ECLI:NL:RBAMS:2017:7571

Rechtbank Amsterdam

Datum uitspraak
5 oktober 2017
Publicatiedatum
16 oktober 2017
Zaaknummer
C/13/634451 / KG ZA 17-968
Instantie
Rechtbank Amsterdam
Type
Uitspraak
Rechtsgebied
Civiel recht
Procedures
  • Eerste aanleg - enkelvoudig
Vindplaatsen
  • Rechtspraak.nl
AI samenvatting door LexboostAutomatisch gegenereerd

Ontruiming van gekraakte woning en spoedeisend belang van de eigenaar

In deze zaak vorderde de 93-jarige eiser, eigenaar van een vrijstaande woning, ontruiming van het pand dat sinds 2003 gekraakt is. Eiser stelde dat hij een spoedeisend belang had bij de ontruiming, omdat hij het pand wilde verkopen en zijn erfgenamen niet wilde belasten met een gekraakt pand. De gedaagden, die het pand bewoonden, voerden verweer en stelden dat er geen spoedeisend belang was, aangezien het pand al lange tijd niet bewoond was en zij bereid waren om een gebruiksovereenkomst aan te gaan.

De voorzieningenrechter oordeelde dat de vordering tot ontruiming niet kon worden toegewezen, omdat er onvoldoende concrete plannen waren voor het pand. De rechter stelde vast dat de plannen van eiser om het pand te verkopen en te verbouwen niet voldoende concreet waren, en dat ontruiming zou kunnen leiden tot ongerechtvaardigde leegstand. De rechter weigerde de gevraagde voorzieningen en veroordeelde eiser in de proceskosten van de gedaagden.

De uitspraak benadrukt het belang van voldoende concrete plannen bij een ontruimingsvordering in kort geding, en dat een eigenaar niet zomaar kan vorderen tot ontruiming zonder aan te tonen dat er een spoedeisend belang is en dat de ontruiming niet tot leegstand zal leiden.

Uitspraak

vonnis

RECHTBANK AMSTERDAM

Afdeling privaatrecht, voorzieningenrechter civiel
zaaknummer / rolnummer: C/13/634451 / KG ZA 17-968/ CB/MR
Vonnis in kort geding van 5 oktober 2017in de zaak van
[eiser],
wonende te [plaats] , [land] ,
eiser bij dagvaarding van 7 september 2017
advocaat mr. J. Groenewoud te Amsterdam,
tegen

1.[gedaagde 1] ,

wonende te [plaats] ,
advocaat mr. R.K. Uppal te Amsterdam,
2.
[gedaagde 2],
wonende te [plaats] ,
advocaat mr. J. Rutteman te Amsterdam,
3.
[gedaagde 3],
wonende te [plaats] ,
advocaat mr. J. Rutteman te Amsterdam,
4.

_Gegevens om weergegeven items te vinden_
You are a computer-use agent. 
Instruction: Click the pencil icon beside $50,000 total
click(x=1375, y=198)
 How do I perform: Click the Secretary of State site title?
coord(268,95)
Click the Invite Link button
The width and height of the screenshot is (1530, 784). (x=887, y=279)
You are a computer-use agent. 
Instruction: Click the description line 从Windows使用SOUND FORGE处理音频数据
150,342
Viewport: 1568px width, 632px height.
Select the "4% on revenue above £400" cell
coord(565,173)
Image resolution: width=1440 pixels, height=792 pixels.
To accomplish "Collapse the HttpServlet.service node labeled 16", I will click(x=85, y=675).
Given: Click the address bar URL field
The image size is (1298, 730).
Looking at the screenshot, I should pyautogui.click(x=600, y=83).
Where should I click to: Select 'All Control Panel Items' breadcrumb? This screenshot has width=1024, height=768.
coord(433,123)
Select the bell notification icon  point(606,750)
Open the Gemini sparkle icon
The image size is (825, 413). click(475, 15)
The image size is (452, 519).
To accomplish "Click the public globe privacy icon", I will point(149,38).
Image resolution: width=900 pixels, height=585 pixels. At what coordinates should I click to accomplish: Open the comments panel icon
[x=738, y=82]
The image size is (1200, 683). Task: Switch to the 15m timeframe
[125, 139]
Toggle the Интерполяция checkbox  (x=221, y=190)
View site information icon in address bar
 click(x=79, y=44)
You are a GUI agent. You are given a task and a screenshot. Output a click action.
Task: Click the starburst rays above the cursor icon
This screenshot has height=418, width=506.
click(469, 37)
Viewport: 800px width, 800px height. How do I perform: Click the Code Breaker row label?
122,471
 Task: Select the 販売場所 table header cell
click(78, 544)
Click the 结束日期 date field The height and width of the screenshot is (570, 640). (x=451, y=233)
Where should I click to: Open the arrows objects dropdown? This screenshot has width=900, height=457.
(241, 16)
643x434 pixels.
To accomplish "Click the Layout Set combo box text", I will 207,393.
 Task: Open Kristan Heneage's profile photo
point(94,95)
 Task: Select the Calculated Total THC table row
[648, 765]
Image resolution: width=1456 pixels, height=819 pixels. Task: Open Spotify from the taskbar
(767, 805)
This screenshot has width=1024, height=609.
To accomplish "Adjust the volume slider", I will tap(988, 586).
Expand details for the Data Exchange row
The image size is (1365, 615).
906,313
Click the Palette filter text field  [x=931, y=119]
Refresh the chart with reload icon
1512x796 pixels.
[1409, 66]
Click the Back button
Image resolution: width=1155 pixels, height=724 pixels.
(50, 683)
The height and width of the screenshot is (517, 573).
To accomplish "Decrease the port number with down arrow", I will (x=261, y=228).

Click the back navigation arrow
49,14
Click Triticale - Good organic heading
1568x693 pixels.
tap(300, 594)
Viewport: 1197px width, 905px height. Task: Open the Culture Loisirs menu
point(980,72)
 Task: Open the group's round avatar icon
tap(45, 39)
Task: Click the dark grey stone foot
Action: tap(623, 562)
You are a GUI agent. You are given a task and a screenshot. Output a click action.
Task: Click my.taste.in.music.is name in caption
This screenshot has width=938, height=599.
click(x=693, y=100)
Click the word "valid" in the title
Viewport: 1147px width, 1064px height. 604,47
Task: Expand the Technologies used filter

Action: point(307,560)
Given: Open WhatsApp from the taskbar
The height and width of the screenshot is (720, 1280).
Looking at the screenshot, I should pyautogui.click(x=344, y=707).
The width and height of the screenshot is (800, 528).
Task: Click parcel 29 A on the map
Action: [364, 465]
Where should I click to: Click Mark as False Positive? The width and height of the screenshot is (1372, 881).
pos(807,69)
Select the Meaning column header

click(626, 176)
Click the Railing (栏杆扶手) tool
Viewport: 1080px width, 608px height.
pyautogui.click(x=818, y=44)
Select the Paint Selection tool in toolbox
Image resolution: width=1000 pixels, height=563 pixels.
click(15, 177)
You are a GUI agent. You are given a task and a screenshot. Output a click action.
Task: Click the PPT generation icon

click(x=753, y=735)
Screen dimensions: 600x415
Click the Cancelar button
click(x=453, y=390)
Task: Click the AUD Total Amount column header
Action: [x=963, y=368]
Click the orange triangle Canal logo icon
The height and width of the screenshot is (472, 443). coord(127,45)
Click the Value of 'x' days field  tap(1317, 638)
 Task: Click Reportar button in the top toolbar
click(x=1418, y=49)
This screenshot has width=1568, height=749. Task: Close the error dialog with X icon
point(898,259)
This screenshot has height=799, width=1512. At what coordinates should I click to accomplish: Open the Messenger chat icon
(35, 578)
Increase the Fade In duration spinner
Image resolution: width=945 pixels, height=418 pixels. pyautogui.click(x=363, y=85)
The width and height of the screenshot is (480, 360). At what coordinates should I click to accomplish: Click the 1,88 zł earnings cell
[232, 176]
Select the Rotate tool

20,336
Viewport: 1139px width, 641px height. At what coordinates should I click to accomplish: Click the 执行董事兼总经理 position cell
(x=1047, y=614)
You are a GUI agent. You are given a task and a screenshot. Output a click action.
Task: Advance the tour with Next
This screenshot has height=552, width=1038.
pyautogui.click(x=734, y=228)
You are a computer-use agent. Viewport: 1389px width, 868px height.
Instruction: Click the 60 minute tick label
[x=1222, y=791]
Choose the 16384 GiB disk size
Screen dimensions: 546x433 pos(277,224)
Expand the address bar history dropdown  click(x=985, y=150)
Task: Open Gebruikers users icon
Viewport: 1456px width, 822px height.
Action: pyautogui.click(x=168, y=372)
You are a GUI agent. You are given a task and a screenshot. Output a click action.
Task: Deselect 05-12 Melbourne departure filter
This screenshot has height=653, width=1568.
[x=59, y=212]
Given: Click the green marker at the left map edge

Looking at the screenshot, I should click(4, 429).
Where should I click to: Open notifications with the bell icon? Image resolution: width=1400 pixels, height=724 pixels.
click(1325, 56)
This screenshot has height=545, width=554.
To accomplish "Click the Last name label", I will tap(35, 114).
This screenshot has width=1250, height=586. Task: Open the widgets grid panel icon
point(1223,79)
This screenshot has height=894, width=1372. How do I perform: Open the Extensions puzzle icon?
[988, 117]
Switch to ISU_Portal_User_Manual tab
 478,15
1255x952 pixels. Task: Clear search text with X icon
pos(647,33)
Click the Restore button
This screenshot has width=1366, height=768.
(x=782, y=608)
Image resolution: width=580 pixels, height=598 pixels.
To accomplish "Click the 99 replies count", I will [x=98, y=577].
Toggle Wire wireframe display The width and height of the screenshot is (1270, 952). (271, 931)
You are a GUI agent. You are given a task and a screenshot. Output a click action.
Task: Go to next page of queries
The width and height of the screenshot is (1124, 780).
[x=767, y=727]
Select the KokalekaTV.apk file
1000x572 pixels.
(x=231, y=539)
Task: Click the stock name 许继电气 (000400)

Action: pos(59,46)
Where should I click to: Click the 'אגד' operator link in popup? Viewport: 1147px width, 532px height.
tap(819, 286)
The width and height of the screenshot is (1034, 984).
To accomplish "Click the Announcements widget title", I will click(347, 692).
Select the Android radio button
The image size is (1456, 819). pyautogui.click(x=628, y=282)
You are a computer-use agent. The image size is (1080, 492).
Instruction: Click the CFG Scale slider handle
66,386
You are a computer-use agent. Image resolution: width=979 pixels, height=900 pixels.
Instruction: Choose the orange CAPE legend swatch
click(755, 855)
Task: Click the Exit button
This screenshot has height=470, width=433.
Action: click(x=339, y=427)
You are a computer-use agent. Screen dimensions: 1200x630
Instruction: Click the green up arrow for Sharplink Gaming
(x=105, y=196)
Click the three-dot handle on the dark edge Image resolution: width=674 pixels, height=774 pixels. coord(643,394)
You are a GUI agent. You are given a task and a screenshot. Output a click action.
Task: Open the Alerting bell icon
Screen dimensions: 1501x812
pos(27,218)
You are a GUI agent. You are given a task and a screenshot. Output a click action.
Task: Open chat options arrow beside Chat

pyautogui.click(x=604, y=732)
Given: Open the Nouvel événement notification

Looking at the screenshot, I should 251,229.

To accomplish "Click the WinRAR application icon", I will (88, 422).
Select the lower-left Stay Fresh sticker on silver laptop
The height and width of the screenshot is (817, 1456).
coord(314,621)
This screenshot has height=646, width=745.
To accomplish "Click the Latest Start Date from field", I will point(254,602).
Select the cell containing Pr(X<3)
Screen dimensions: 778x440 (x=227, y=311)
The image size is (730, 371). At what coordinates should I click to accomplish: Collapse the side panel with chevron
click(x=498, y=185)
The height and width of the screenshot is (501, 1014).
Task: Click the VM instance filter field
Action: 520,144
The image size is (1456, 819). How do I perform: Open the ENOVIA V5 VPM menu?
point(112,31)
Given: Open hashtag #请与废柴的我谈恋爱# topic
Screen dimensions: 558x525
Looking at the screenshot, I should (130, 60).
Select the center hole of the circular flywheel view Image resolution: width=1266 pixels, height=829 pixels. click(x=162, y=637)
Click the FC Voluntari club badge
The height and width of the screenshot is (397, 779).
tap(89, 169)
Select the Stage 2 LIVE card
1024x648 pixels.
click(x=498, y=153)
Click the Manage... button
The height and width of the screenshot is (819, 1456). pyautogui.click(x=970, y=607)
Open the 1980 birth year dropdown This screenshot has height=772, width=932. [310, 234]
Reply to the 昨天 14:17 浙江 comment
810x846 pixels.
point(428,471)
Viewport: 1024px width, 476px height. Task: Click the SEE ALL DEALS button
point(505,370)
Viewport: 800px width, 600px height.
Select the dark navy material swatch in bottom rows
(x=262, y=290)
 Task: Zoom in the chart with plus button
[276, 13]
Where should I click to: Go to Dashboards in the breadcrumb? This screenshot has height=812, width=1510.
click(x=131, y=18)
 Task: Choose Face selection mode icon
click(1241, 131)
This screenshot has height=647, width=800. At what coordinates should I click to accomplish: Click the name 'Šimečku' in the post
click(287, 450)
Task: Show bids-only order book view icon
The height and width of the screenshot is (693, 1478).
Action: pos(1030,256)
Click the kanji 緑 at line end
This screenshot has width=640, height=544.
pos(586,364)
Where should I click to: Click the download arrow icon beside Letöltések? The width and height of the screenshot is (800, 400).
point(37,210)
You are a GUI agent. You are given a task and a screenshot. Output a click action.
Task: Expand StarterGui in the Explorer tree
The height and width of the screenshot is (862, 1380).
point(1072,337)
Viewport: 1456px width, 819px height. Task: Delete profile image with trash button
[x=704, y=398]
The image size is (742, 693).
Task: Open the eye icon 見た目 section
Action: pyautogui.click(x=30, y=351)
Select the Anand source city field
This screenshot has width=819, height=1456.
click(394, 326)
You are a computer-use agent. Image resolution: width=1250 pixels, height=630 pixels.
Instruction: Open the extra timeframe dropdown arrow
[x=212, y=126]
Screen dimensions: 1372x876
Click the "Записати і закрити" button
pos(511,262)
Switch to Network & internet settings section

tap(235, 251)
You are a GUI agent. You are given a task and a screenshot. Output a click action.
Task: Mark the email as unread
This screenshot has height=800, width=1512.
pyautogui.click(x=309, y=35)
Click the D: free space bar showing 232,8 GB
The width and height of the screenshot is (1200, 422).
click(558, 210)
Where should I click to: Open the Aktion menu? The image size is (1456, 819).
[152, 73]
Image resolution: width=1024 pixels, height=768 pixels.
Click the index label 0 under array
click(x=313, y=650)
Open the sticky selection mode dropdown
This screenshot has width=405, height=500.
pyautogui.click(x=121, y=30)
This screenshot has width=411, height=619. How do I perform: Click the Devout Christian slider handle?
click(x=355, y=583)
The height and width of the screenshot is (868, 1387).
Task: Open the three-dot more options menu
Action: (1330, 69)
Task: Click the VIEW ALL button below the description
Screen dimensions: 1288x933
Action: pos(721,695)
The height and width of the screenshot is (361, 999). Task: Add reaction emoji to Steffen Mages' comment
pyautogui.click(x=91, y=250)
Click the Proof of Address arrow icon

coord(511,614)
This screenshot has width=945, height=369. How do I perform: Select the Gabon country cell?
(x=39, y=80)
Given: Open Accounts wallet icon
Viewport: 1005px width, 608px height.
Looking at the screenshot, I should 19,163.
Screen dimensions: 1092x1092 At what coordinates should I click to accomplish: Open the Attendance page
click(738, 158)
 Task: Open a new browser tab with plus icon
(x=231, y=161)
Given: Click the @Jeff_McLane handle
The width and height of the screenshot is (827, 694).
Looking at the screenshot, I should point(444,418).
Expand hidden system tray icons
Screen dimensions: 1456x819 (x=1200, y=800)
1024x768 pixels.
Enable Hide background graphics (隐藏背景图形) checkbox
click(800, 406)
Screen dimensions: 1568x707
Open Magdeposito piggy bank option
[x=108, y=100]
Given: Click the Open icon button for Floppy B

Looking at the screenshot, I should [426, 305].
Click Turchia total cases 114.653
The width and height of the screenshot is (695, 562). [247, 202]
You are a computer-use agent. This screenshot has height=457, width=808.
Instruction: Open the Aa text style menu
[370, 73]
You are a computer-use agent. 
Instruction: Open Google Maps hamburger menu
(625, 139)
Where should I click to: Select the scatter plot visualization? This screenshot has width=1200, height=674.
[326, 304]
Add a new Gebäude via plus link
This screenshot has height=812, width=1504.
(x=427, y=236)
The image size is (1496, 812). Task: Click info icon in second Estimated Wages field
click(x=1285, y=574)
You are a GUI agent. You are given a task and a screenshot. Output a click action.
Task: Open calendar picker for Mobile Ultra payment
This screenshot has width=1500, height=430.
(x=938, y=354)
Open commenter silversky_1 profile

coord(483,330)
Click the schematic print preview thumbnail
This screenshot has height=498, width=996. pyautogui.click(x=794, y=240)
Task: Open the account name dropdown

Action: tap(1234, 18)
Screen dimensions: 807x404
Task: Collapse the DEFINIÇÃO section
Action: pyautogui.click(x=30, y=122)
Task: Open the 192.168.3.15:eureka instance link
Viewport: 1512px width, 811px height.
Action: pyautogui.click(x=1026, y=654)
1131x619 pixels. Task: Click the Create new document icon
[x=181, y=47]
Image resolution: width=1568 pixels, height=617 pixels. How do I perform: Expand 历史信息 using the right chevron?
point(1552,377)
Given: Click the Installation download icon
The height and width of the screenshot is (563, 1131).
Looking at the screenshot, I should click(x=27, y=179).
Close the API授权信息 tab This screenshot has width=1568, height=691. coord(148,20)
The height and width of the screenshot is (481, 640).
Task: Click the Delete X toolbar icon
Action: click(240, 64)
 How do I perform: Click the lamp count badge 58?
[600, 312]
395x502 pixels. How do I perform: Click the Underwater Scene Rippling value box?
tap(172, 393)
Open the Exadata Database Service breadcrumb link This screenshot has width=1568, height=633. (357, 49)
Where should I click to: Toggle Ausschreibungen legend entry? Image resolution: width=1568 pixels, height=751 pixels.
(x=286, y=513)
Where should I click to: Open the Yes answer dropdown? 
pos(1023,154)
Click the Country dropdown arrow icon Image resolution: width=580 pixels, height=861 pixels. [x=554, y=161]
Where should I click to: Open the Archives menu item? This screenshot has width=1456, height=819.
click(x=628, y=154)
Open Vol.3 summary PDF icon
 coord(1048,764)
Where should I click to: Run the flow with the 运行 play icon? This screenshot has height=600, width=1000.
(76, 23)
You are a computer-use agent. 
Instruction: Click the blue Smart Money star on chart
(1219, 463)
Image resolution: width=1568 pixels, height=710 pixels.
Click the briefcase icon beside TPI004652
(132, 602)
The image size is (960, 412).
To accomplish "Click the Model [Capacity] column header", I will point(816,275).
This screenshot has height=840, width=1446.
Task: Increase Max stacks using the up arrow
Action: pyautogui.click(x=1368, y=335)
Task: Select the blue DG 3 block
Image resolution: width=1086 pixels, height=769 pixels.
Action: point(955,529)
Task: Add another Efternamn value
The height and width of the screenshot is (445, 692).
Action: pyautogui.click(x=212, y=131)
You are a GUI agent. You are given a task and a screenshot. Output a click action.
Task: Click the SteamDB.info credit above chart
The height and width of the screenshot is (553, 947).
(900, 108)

_Schriftelijke opdracht 1_
Neem uit het vonnis letterlijk het stuk over van "De uitspraak benadrukt" tot en met "leegstand zal leiden.".
_Schriftelijke opdracht 2_
Zet in de vermeldingen alleen de regels van de regel met "Given: Open WhatsApp from the taskbar" tot en met de regel met "pyautogui.click(x=818, y=44)" om in een genummerde lijst, zonder lege regels.
De vermeldingen hebben niets met het vonnis te maken.

_Antwoord op opdracht 1_
De uitspraak benadrukt het belang van voldoende concrete plannen bij een ontruimingsvordering in kort geding, en dat een eigenaar niet zomaar kan vorderen tot ontruiming zonder aan te tonen dat er een spoedeisend belang is en dat de ontruiming niet tot leegstand zal leiden.

_Antwoord op opdracht 2_
1. Given: Open WhatsApp from the taskbar
2. The height and width of the screenshot is (720, 1280).
3. Looking at the screenshot, I should pyautogui.click(x=344, y=707).
4. The width and height of the screenshot is (800, 528).
5. Task: Click parcel 29 A on the map
6. Action: [364, 465]
7. Where should I click to: Click Mark as False Positive? The width and height of the screenshot is (1372, 881).
8. pos(807,69)
9. Select the Meaning column header
10. click(626, 176)
11. Click the Railing (栏杆扶手) tool
12. Viewport: 1080px width, 608px height.
13. pyautogui.click(x=818, y=44)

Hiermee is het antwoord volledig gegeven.